Руководил газетой В. М. Градусов — преданный коммунист, готовый всеми силами защищать интересы партии и страны от вражеских нападок. Но, как ни парадоксально, вскоре попала в жестокую опалу и сама «Красная Карелия», подвергшаяся не просто преследованиям — настоящему разгрому.

С болью и ненавистью вспоминаю те безысходные, тяжкие дни.

Было так.

В сентябре 1937 года в Петрозаводск приехал корреспондент «Правды» Борис Золотов. Холеный, с пухлым румяным лицом, надменным взглядом холодных выпуклых глаз, он с порога заявил нам, что прибыл в Карелию по специальному заданию товарища Мехлиса. Имя главного редактора «Правды» Мехлиса нам, газетчикам, было хорошо известно. Знали мы и то, что это близкий человек Сталина, один из его самых доверенных людей, отличавшийся искусством придумывать эпитеты, безмерно восхвалявшие вождя народов. На протяжении десятилетий этими эпитетами заполнялись наши газеты, журналы, книги: великий, гениальный, гениальнейший, лучший на земле, отец народов, непревзойденный, мудрый, всевидящий.

С посланцем Мехлиса в то тревожное время было не до шуток. Насторожились. Прошло два дня. На третий, под вечер, когда вся редакция суетливо и шумно хлопотала над выпуском очередного номера, радистка О. Н. Гудкова (тогда телетайпа у нас не было, материалы из Москвы принимали по радио) принесла из приемного пункта в нижнем этаже длинный лист бумаги с принятым по радио текстом и, подавая его секретарю редакции, сказала:

— О нас.

Действительно, это было о нас, о «Красной Карелии». Обзор печати в «Правде». Уже его заголовок говорил многое — «Рупор буржуазных националистов».

Но, собственно, это не было обзором печати в прямом смысле слова. Это была погромная статья, в которой с первых же строчек обливались грязью и Ровио — «буржуазный националист и покрыватель националистов», и Гюллинг — «один из подлых вожаков врагов народа», и Ирклис — «шпион». Эти эпитеты автору статьи понадобились, чтобы сказать, что бывшие руководители республики уже «получили по заслугам», а теперь очередь за теми, кто был связан с ними по службе — за работниками обкома, совнаркома, наркомпроса, госплана, где, по утверждению автора статьи, «орудовала оголтелая банда шпионов, пытавшаяся закабалить карельский народ и при помощи фашистской Германии восстановить в Карелии власть помещиков и капиталистов».

Сохранённые записи
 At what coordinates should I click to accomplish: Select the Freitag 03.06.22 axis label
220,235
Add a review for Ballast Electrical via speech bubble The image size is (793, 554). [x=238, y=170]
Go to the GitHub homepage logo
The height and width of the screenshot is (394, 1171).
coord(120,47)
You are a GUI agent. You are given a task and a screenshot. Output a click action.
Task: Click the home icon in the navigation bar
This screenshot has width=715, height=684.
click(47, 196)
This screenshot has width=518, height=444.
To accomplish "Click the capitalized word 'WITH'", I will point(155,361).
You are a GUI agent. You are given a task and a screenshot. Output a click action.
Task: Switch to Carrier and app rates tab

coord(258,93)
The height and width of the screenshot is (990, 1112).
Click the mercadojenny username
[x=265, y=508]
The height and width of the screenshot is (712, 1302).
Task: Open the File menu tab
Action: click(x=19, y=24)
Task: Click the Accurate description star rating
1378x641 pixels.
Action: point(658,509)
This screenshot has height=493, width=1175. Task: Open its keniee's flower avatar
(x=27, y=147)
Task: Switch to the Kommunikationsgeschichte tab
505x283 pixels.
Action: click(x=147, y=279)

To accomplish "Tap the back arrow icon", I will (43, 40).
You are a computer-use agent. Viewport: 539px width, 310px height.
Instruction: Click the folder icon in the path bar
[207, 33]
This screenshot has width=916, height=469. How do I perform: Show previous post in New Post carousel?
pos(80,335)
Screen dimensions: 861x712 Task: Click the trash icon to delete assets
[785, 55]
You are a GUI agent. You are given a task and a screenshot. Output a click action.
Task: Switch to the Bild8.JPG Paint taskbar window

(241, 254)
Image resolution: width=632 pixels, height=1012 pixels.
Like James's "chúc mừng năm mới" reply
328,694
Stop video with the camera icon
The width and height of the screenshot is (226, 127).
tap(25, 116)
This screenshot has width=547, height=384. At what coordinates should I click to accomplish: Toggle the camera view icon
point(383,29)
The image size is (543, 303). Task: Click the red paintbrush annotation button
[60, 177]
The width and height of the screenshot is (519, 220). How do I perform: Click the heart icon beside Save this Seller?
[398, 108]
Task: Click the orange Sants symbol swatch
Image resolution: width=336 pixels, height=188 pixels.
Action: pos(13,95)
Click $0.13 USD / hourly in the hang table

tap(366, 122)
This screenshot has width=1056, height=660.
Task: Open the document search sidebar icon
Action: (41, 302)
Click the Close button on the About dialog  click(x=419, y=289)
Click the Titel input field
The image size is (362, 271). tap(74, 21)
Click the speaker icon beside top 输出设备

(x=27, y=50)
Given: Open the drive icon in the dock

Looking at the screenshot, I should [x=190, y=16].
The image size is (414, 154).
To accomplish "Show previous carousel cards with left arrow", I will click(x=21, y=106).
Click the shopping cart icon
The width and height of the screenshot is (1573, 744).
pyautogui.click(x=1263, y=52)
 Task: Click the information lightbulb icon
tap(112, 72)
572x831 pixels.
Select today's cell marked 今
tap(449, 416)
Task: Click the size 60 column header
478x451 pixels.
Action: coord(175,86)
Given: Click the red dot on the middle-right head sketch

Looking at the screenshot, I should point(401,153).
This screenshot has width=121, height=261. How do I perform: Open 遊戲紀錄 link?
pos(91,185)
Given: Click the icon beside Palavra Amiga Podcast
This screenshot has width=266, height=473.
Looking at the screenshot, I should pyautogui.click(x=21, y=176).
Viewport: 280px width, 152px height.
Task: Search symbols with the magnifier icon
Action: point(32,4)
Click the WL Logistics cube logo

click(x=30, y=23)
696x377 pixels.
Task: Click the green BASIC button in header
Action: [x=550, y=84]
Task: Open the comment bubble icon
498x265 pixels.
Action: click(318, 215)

ЗАДАНИЕ ▸
Ответьте на вопросы по отрывку о «Красной Карелии».
(а) Кто руководил газетой?
(б) Под каким заголовком вышел обзор печати в «Правде»?
(в) Почему материалы из Москвы принимали по радио?

ОТВЕТ ▸
(а) В. М. Градусов.
(б) «Рупор буржуазных националистов».
(в) Телетайпа тогда не было.